— begin Text section —

On Thu, Mar 06, 2025 at 04:11:25AM +0000, Andrew Cooper wrote:
> On 06/03/2025 3:15 am, Solar Designer wrote:
> > Maybe you can also clarify what Xen's threat model is here, and how this
> > mitigation fits into it?
> >
> > Specifically, what are "Xen's microcode loading capabilities" and are
> > they in any way more exposed than the host system's root account?  Even
> > with Xen's mitigation above, host root can still load microcode without
> > Xen involvement, right?  Unless you block (at least) MSR access and
> > kernel module loading?
> 
> First of all, there's an equivalent change in Linux.
> 
> https://web.git.kernel.org/pub/scm/linux/kernel/git/torvalds/linux.git/commit/?id=bb2281fb05e50108ce95c43ab7e701ee564565c8

Oh, I had missed that, thanks!

> [...] 3rd party repositories of microcode repositories ripped
> out of firmware exist, there is a small but known usergroup who take
> microcode from a 3rd party source.
> 
> As of today, anyone can make an arbitrary malicious microcode that will
> load on Zen1-4 CPUs.

— end Text section —
— begin Supplied records —

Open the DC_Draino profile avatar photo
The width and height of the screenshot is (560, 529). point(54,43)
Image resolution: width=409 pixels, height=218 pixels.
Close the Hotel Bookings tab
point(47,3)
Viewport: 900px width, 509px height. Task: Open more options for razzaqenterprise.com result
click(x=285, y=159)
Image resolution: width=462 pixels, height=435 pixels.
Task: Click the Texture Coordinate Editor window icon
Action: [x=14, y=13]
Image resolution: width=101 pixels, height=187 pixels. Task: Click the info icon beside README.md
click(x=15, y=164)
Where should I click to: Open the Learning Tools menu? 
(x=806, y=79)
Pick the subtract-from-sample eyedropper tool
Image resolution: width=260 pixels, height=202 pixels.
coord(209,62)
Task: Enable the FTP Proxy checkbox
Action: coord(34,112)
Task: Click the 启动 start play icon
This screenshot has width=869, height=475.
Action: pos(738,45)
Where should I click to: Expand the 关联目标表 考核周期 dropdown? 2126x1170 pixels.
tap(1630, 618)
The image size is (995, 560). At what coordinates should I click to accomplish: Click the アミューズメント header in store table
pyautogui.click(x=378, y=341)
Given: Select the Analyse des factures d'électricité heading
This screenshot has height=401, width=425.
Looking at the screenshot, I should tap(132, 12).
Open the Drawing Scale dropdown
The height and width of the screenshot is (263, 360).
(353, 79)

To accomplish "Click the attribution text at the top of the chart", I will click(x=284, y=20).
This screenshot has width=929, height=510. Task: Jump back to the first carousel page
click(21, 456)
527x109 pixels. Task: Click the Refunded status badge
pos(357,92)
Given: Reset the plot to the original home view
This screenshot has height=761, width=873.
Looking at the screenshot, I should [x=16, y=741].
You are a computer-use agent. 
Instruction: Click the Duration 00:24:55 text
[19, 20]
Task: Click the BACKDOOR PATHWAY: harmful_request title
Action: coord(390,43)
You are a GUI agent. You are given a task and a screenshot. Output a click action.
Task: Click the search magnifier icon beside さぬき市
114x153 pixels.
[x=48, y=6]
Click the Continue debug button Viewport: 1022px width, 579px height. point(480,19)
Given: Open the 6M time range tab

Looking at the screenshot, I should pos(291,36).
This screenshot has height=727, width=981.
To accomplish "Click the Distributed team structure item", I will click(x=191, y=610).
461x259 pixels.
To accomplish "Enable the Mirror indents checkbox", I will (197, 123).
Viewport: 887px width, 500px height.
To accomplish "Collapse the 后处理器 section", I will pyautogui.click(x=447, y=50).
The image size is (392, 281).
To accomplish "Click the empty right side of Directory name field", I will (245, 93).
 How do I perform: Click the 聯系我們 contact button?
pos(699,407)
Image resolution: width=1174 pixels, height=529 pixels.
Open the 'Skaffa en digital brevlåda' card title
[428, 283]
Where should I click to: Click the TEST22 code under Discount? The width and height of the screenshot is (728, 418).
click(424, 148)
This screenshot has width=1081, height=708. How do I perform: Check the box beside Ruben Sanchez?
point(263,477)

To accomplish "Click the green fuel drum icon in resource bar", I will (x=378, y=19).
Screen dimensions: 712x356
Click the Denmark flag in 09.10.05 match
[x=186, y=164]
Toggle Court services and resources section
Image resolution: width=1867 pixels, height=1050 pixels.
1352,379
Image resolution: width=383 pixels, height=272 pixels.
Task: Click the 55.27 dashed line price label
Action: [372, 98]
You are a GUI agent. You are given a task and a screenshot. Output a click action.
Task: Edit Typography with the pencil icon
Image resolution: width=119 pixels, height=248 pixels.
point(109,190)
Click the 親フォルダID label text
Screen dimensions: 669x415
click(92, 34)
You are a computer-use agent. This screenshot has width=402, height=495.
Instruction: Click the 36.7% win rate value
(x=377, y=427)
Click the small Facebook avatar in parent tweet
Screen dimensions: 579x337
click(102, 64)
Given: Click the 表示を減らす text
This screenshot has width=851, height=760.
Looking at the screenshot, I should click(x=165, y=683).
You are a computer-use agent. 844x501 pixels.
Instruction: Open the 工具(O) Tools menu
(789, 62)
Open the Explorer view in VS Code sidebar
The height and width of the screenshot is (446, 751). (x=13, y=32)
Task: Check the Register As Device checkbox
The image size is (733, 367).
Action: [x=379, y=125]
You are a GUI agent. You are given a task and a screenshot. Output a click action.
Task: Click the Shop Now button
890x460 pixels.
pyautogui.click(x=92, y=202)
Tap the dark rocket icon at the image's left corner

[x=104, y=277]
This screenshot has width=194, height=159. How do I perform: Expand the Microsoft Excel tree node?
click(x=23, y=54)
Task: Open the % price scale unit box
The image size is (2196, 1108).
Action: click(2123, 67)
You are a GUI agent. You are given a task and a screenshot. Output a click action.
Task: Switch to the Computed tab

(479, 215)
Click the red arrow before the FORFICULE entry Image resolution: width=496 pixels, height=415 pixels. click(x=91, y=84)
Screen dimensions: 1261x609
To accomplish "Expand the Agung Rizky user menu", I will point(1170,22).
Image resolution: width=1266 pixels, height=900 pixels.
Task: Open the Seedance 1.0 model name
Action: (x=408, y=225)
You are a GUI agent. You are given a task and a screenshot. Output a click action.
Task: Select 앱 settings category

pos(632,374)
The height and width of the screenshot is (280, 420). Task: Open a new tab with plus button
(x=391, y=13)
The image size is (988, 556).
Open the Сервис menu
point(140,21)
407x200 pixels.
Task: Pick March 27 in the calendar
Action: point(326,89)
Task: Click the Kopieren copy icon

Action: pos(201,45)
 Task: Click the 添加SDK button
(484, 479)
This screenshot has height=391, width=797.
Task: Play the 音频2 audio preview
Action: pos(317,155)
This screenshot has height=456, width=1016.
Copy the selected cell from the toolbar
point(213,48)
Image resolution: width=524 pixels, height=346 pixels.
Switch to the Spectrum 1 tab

— end Supplied records —

Directions for this task:
Please copy the email excerpt word for word from "On Thu, Mar" up to and including "change in Linux.". These rows are separate from the email excerpt.

Solution to the exercise:
On Thu, Mar 06, 2025 at 04:11:25AM +0000, Andrew Cooper wrote:
> On 06/03/2025 3:15 am, Solar Designer wrote:
> > Maybe you can also clarify what Xen's threat model is here, and how this
> > mitigation fits into it?
> >
> > Specifically, what are "Xen's microcode loading capabilities" and are
> > they in any way more exposed than the host system's root account?  Even
> > with Xen's mitigation above, host root can still load microcode without
> > Xen involvement, right?  Unless you block (at least) MSR access and
> > kernel module loading?
> 
> First of all, there's an equivalent change in Linux.